Author(s): Pinquart, M. and Sorensen, S.
Published In: International Psychogeriatrics, 18: 4, 577-595
Study Aim/Purpose: This meta-analysis sought to improve upon findings from extant evaluations of various interventions serving dementia caregivers by pooling the samples and analyses of intervention effects from studies that generally use small sample sizes and measuring more reliable mean effects.
Summary of Methods: Using a keyword search of electronic databases (Psycinfo, Medline, Ageline, and Psyndex) and strict inclusion criteria, 127 articles were identified on interventions helping caregivers of persons with dementia. The inclusion criteria were as follows: 1) the care receiver being studied had dementia; 2) the intervention was compared to a control condition that did not receive the intervention; 3) one of the following outcome domains were reported: caregiver burden, depressive symptoms, indicators of positive subjective well-being (e.g. life-satisfaction, happiness), knowledge and/or coping abilities of the caregiver, symptoms or outcomes of the care receiver, and/or institutionalization; 4) statistics could be converted into effect sizes; and 5) the study was written in English or German (or in two cases another language for which the authors could get translation).
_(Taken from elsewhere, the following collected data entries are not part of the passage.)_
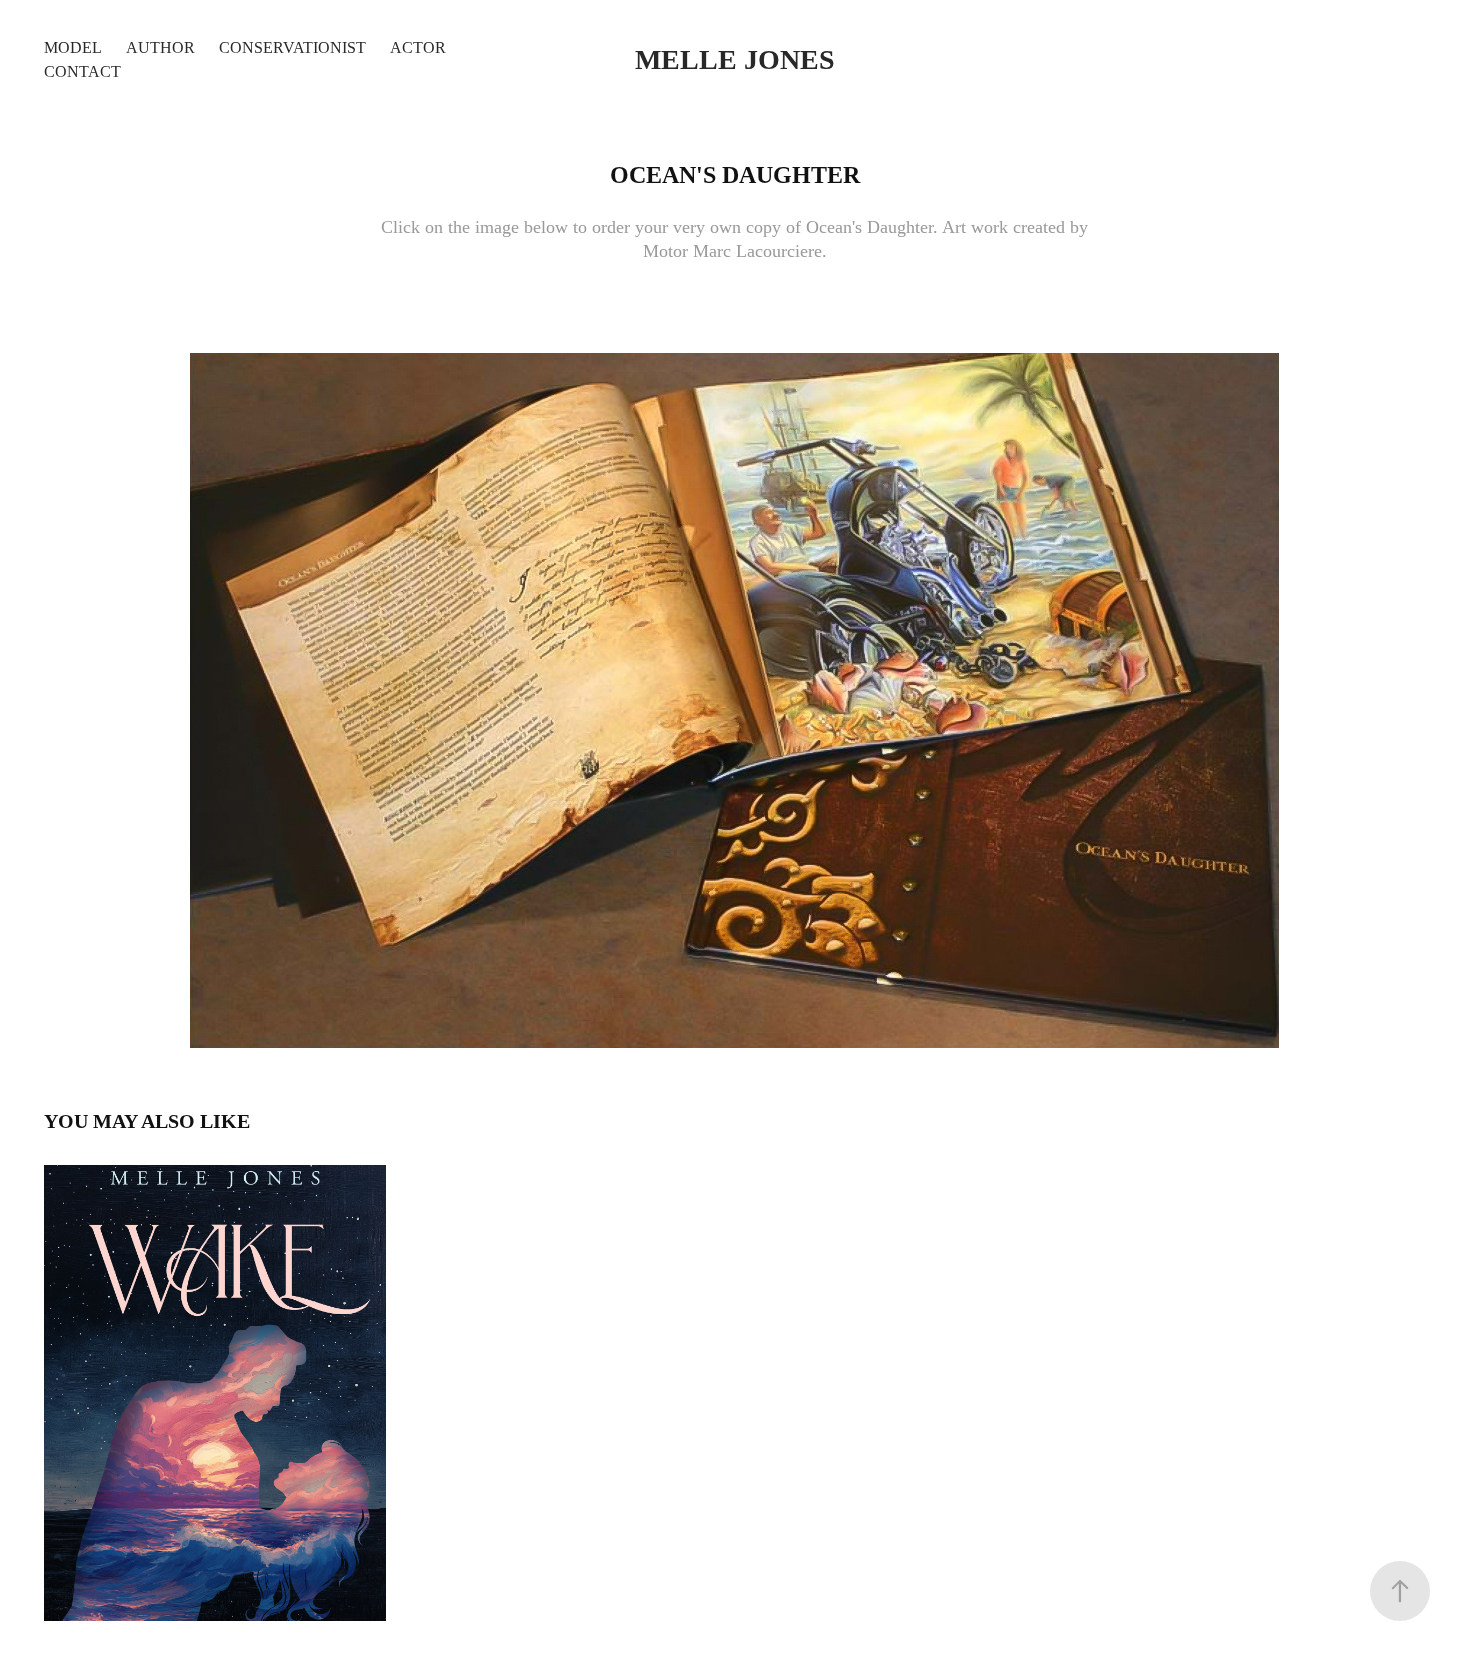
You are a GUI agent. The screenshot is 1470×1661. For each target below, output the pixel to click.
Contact (82, 71)
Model (73, 47)
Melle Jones (735, 59)
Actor (418, 47)
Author (160, 47)
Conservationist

The authors compared interventions that had been evaluated in five or more controlled studies and categorized according to the dominant component. If no dominant component was identified, the category for these interventions was labeled “multicomponent.” The dominant components identified were psychoeducational interventions, cognitive-behavioral therapy (cbt), respite, counseling/case management, general support, and training of the care receiver.
The authors reviewed 127 studies conducting statistical integration of the studies’ findings using random-effects models to compute average effects for most of the outcomes and a log odds ratio was used to compute the relative odds of the care receiver being institutionalized after exposure to the intervention. These analyses were conducted for each outcome across the types of interventions studied and for each type of intervention with a separate analysis for multi-component interventions. Analyses were also conducted of the studies’ characteristics to see how that may have affected findings.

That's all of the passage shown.